Europe’s interest in pacifying Cabo Delgado, northern Mozambique, is independent of the gas projects in that region, the head of European Union (EU) diplomacy, Josep Borrell, said on Friday, September 9, at the end of a visit to the country.
“If there is gas, it is good news for Mozambicans because the revenue from the gas will be for them,” the EU’s high representative for Foreign Affairs and Security Policy told a press conference.
In the morning, on the margins of a military event, Borrell said that the EU helps Mozambique not only out of “generosity” but also because it is in the EU’s interest that the country contributes to global “peace and prosperity”.
Later in the day, Borrell explained that EU support in military training and equipment for Mozambican troops in Cabo Delgado was already in the pipeline “a couple of years before” the current context of natural gas shortages in Europe because of the war in Ukraine.
“Prosperous and secure Mozambique is good for the world” and “Europe’s security starts far from its borders”, he reiterated, to justify the European interest.
“We fight against terrorism in many countries” and stability “is good first for Mozambicans”, he added.

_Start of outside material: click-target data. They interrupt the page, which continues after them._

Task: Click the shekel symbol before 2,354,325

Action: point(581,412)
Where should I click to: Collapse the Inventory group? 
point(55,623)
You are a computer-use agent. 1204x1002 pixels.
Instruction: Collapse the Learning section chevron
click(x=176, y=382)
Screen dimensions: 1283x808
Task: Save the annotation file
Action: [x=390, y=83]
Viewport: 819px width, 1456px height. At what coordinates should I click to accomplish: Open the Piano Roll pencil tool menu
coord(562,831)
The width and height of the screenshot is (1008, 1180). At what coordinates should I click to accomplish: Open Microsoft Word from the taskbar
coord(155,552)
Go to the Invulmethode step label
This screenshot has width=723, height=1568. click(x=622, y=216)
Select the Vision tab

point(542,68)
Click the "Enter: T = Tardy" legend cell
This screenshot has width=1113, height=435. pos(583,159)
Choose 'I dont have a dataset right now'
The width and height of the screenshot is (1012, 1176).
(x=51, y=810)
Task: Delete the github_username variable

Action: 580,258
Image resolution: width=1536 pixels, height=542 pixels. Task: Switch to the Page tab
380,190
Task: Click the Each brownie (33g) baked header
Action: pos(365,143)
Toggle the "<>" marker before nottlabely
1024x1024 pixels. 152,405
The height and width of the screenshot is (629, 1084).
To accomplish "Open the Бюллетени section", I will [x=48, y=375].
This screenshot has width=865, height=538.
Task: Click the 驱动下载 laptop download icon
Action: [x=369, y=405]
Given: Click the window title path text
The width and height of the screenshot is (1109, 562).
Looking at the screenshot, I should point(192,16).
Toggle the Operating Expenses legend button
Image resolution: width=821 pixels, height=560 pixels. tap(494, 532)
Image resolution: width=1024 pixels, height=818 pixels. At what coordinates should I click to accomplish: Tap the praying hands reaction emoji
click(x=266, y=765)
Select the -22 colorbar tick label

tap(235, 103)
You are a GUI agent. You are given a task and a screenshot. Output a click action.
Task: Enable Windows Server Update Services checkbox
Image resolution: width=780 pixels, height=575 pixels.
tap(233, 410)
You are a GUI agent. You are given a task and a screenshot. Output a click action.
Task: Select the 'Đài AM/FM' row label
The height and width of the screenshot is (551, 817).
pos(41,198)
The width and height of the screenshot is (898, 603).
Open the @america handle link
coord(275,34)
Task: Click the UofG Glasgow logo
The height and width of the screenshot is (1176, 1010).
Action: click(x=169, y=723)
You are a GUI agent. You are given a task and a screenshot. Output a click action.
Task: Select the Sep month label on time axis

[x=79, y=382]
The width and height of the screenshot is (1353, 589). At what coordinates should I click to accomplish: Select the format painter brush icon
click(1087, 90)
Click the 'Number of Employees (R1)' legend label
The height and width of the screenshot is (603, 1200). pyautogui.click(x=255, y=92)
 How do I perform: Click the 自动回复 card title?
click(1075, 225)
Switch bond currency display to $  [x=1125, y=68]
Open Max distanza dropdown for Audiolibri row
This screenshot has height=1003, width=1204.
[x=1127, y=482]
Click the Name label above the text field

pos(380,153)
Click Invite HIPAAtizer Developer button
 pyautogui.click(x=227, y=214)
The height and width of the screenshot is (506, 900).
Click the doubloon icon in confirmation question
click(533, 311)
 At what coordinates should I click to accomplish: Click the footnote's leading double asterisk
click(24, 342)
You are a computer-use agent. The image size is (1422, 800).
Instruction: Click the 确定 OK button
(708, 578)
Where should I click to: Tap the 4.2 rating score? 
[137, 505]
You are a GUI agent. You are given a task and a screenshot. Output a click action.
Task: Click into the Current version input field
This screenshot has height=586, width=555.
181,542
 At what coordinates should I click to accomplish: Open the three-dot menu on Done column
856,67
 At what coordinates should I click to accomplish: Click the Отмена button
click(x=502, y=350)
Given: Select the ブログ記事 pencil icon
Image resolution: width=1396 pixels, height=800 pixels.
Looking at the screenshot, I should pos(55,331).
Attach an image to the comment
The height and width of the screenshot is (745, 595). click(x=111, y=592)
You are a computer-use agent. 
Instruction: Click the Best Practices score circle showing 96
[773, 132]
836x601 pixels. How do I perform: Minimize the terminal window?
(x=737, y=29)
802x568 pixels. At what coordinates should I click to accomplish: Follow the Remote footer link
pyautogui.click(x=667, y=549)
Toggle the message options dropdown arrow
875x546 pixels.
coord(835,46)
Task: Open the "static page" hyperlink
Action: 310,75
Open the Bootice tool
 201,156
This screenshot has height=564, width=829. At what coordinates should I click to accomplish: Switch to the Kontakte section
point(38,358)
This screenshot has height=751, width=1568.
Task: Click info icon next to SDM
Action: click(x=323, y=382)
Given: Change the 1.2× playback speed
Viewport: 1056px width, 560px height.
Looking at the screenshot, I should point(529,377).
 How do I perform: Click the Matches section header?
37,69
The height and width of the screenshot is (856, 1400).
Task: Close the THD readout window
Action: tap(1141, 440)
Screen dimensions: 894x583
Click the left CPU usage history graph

Armed violence led in April 2021 to the suspension of the largest gas project under construction in Mozambique – and largest private investment in Africa, to the tune of 20 billion euros – led by French oil company TotalEnergies.
Some of the largest natural gas reserves in the world are ready to be exploited under the seabed, 40 kilometres off Cabo Delgado, in the Rovuma basin, but insecurity has prevented the construction of onshore liquefaction plants.
The exploitation of those reserves will start before the end of the year by the smallest of the three planned projects, via an autonomous floating platform for extraction, liquefaction and filling of export cargo ships.